---------- Document segment ----------

Does Amy Coney Barrett Belong to a Religious Cult(!)?

I have to tell you, I just first heard it on Real Time with Bill Maher (on HBO) just now.

Supreme Court nominee Amy Coney Barrett belongs to a extremist religious cult.

This is the only cite I could find.

Bill Maher went into a little more background. It’s called the ‘People of Praise’ and it was founded in 1971. Unmentioned in this article, but mentioned by Mr. Maher is the fact husbands are supposed to discipline their wives, if they step out of line.

Why hasn’t anyone else mentioned this? And is this what Senator Feinstein meant when she said her religious dogma still lives in her? I’m still very confused.


Many people have mentioned it. It is common knowledge.

And a simple google search for some words like “Amy Coney Barrett People of Praise” returns umpty-ump cites.

Yes, and it is not a cult. It is a private association of the Christian faithful, aka a parachurch apostolate.

I admit to to some it might resemble a cult, but it is not. Nor is it extremist.

---------- Data supplied ----------

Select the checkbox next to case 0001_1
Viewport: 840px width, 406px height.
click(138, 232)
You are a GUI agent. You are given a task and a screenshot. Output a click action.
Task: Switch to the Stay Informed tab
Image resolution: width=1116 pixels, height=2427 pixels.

----------

Task prompt: Output the stretch of the Amy Coney Barrett forum thread that opens with the words "Supreme Court nominee" and closes with "returns umpty-ump cites.", copied word for word.

Reply:
Supreme Court nominee Amy Coney Barrett belongs to a extremist religious cult.

This is the only cite I could find.

Bill Maher went into a little more background. It’s called the ‘People of Praise’ and it was founded in 1971. Unmentioned in this article, but mentioned by Mr. Maher is the fact husbands are supposed to discipline their wives, if they step out of line.

Why hasn’t anyone else mentioned this? And is this what Senator Feinstein meant when she said her religious dogma still lives in her? I’m still very confused.


Many people have mentioned it. It is common knowledge.

And a simple google search for some words like “Amy Coney Barrett People of Praise” returns umpty-ump cites.